Therefore, the point cloud coordinates of each pixel are calculated as follows:

z = \frac{d}{s} x = \frac{(u - C_{x}) \times z}{f_{x}} y = \frac{(v - C_{y}) \times z}{f_{y}}

(13)

where u and v = image pixel coordinates; s = camera scaling factor; and f_x, f_y, C_x, and C_y = calibrated camera intrinsic parameters.

Upon acquiring point cloud data, the coordinates for each pixel’s corresponding point in the cloud are known. By using deep learning models to identify the coordinates of pixels at the edges of lesions, the spatial three-dimensional coordinates of these edge pixels within the point cloud can be found. Projecting these coordinates onto the image plane allows us to delineate the polygonal areas of pathology formed by point cloud data on this plane, as depicted in Fig. 9. Based on the Shoelace theorem (Braden 1986), given the vertices’ coordinates, the area of any polygon can be calculated as follows:

S = \frac{1}{2} | \sum_{i = 1}^{n} (x_{i} y_{i + 1} - x_{i + 1} y_{i}) |, x_{n + 1} = x_{1}, y_{n + 1} = y_{1}

(14)

where x and y = pixel coordinates on the image plane.

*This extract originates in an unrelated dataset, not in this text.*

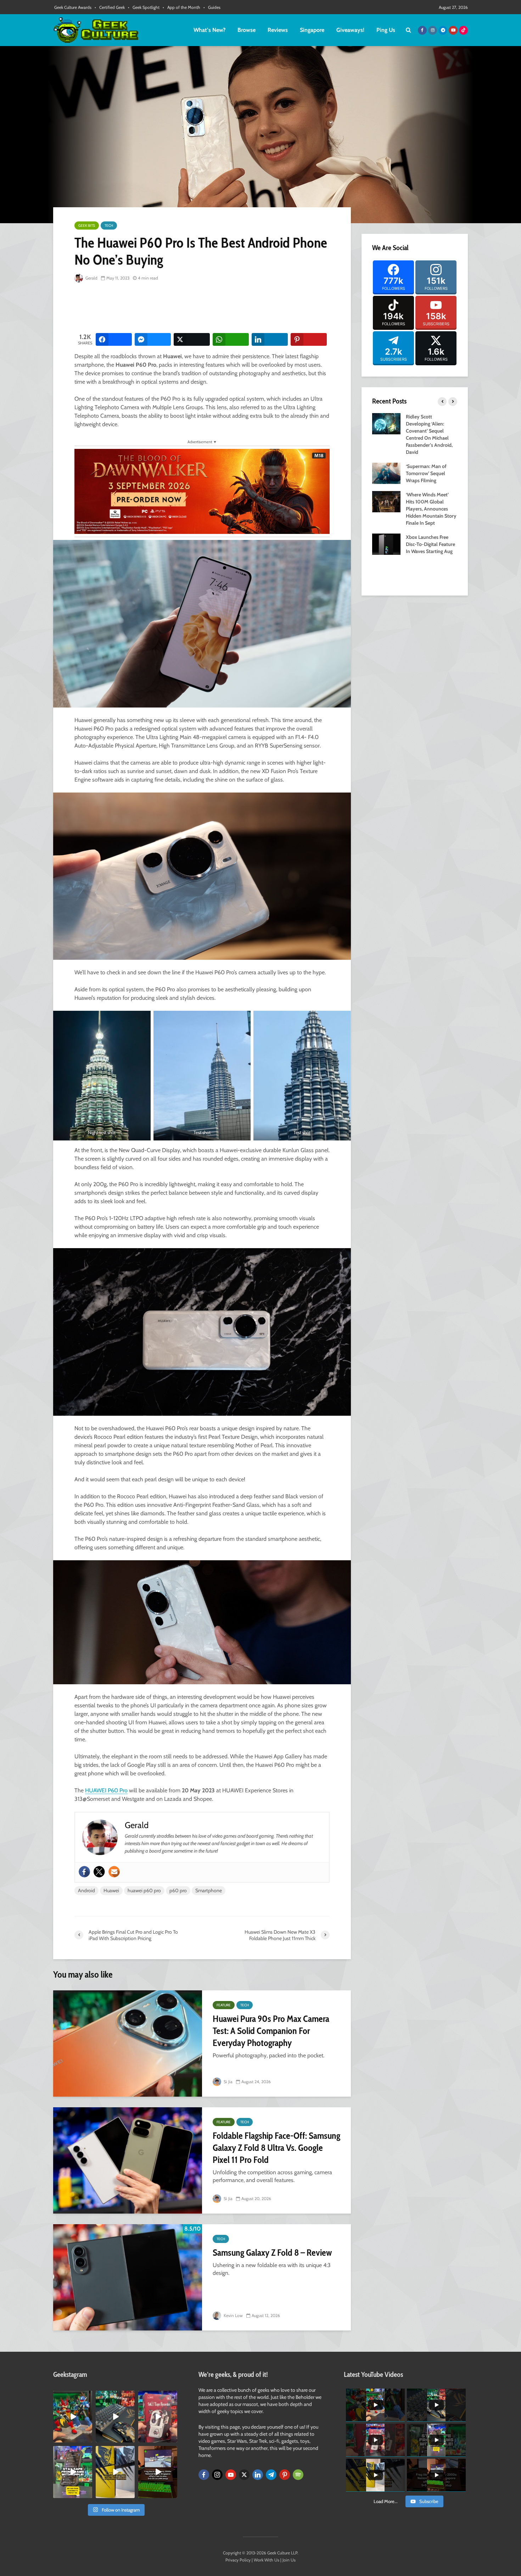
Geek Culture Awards (72, 7)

Fig. 9. (Color) Mapping diagram of image segmentation results and point cloud reconstruction results.

Experimental Results Analysis

In the full-scale bridge pier components fabricated under laboratory conditions, defects such as cracks, spalling, exposed rebars, and foreign objects were designed. A total of 1,734 underwater component images were collected in the laboratory. The data set samples were randomly split into training, validation, and test sets at a ratio of 8:1:1. The Adam optimization algorithm was chosen for model training with a learning rate of 0.0001 over 70 total epochs, adjusting the learning rate to 95% of the previous step at epochs 10, 20, 30, 40, and 50. To validate the model’s effectiveness, the original U-Net network structure was employed for comparison. The analysis of existing underwater image data revealed a ratio of 15 (exposed rebars): 368 (spalling and exposed rebars) samples, with only 4 effective samples. Specifically, there are four instances of exposed rebars on the bridge piers, with 15 images depicting exposed rebars and 368 images showing spalling and exposed rebars. Considering the shortage of exposed rebar samples and the fact that exposed rebar often co-occurs with spalling, both were treated as the same detection category, resulting in three practical detection categories: cracks, spalling and exposed rebars, and foreign objects.

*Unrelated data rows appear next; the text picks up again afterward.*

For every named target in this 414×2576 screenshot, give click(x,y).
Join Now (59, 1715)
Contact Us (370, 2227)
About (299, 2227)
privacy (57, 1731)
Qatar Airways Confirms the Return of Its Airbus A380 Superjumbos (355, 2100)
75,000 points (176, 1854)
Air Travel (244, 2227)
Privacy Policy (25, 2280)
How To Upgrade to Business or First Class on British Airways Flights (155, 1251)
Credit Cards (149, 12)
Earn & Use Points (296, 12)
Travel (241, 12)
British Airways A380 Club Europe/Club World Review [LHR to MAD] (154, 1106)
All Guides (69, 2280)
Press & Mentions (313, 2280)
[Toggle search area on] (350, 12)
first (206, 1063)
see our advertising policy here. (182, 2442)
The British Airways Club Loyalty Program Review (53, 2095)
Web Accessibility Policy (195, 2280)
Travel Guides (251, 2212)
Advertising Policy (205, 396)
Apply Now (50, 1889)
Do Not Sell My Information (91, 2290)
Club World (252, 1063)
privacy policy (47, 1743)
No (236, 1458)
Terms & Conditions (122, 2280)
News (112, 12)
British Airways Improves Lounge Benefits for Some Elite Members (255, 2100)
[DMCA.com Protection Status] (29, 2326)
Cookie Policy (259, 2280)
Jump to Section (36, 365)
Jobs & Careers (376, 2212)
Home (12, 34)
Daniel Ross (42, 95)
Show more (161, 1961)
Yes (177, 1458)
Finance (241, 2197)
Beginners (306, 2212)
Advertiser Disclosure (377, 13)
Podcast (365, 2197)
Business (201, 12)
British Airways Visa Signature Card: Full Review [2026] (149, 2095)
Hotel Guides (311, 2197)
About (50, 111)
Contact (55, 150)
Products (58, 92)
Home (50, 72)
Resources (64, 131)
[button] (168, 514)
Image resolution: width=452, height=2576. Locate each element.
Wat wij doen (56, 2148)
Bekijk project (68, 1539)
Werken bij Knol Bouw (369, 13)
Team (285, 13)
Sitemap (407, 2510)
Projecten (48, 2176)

Defect Segmentation Results

Considering the limited sample data for crack defects and the high resolution of the imaging equipment used in this study, a sliding window strategy was employed to augment the collected image data set. The sliding window size was set at 544 × 544 pixels, with a stride of 256, resulting in 1,157 crack training images. The data set also included 368 samples of spalling and exposed rebar images, with minimum and maximum bounding box sizes ranging from 3 × 3 to 1,928 × 1,652 pixels, indicating a wide variation in target sizes. To detect small targets and accommodate the semantic needs of larger objects, the network input size was increased to 1,024 × 1,024. The training data for the spalling and exposed rebars category were generated using a window size equal to half the original dimensions of the images, without considering overlap, producing 1,146 samples. Additionally, 180 foreign object samples were processed similarly, with an average effective foreground pixel ratio of 0.0986, yielding 465 samples. The number of data set samples is presented in Table 1.

Table 1. Number of defects in the data set

Category	Original number	Expanded number
Spalling and exposed rebars	368	1,146
Foreign object	180	465
Crack	109	1,157

Table 2 presents the final test comparison results between two groups of models. The data indicate that both model groups exhibit good predictive performance for detecting foreign objects and spalling and exposed rebars, with U²-Net achieving pixel accuracy rates of 0.943 for foreign objects and 0.811 for spalling and exposed rebars. In terms of IoU comparisons for segmentation results, U²-Net significantly outperforms with scores of 0.733 for foreign objects and 0.411 for spalling and exposed rebars, reaching a mean intersection over union (mIoU) of 0.548. U-Net, however, shows weaker performance in IoU, with an mIoU of only 0.503. Nevertheless, both models underperform in crack detection due to the extremely low proportion of crack pixels as foreground targets against the background, accounting for just 0.464%, leading to poor detection results. This issue is primarily attributed to the high difficulty of observing cracks underwater, influenced by surrounding features and the limited size of sample populations. Errors in manual annotation, inconsistent labeling standards, and the small scale of crack samples contribute to the inferior results for crack detection.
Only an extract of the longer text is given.